(SOURCE PASSAGE):
------------------------------------------------------------
A human-centered approach to workplace design
Only the users decide wether a new workspace concept is successful or not. Hence their needs are to be deeply understood. This is why our approach was threefold: First, we established a deep understanding of Rasa’s business goals, work styles, meeting routines and culture. For this we ran interviews with management and team members. Secondly we validated, enriched, and put numbers to our findings in a company-wide online study. And thirdly, we developed solutions closely with the Rasa team in a series of co-creative workshops. All of this led to unique Rasa solutions supporting their team and their business, fostering well-being and effectiveness at the same time. The space is currently being remodeled according to this concept.
From insights to role, work modes and zones
During the process we were able to pinpoint two central challenges. The first was to find out which reason-for-being the office could have if work can seemingly be done from anywhere else. The second was to best pinpoint the diverse work modes found in the team and find ways to support them.
------------------------------------------------------------
(SUPPLIED MATERIAL):
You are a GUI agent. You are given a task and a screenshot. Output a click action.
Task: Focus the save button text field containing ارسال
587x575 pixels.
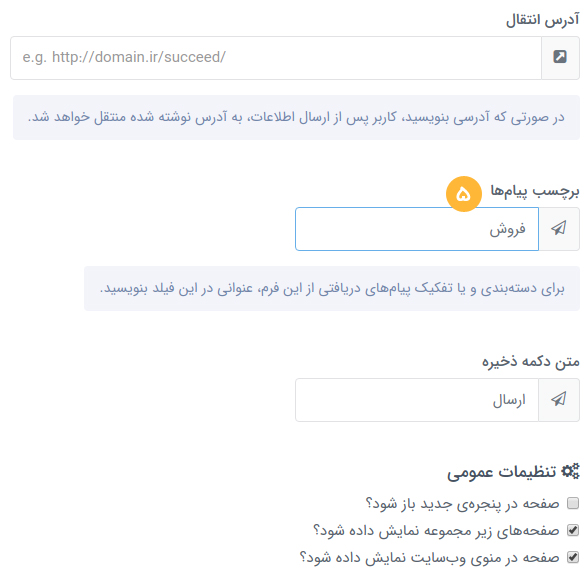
------------------------------------------------------------
(THE TASKS):
1/ According to the workplace design passage, why did the team need to understand users' needs in depth? Answer in one to three sentences.
2/ Carry on the workplace design passage from its final sentence, in the same voice.

(SET OF ANSWERS):
1/ Only the users decide whether a new workspace concept succeeds. That is why their needs had to be understood in depth, and it is the stated reason for the threefold approach.

2/
Our starting point was to redefine the role of the office space, as it provides the main direction for the re-design. In our research we saw clearly that the current form of video interactions didn’t make up for human exchange, especially the stimulating and innovation-driving aspects rising from chance encounters such as by the coffee maker. Thus we evolved the role from a desk-oriented office to a collaboration-oriented hub, with a focus on work-related and social exchange. The new Rasa office has a new function and meaning for the team: It is less about focussed solo work, but a place to connect and exchange with your colleagues in a serendipitous way.
The second challenge, to empower Rasa’s variety of work modes, was closely tied to the focus on traditional office desks. With all the many work modes, e.g. talking, reading, writing, calling, etc., carried out at this single place, neither focused work, collaborative (remote) work, nor social encounters could happen in a satisfying way. Diverse work modes occur in all organizations, yet the exact make up and proportion of these work modes differ from company to company. Our research in combination with our own tool “work mode vocabulary” helped us to pinpoint the unique mix of work modes at Rasa and their quantity. In our concept we bundled Rasa’s work modes into three clear zones: The Quiet Zone, The Public Zone, and The Social Zone. For each zone we created a schematic floor plan packed with innovative solutions. Additionally, we provided behavioral guidelines to help adopt the ideal use of each zone.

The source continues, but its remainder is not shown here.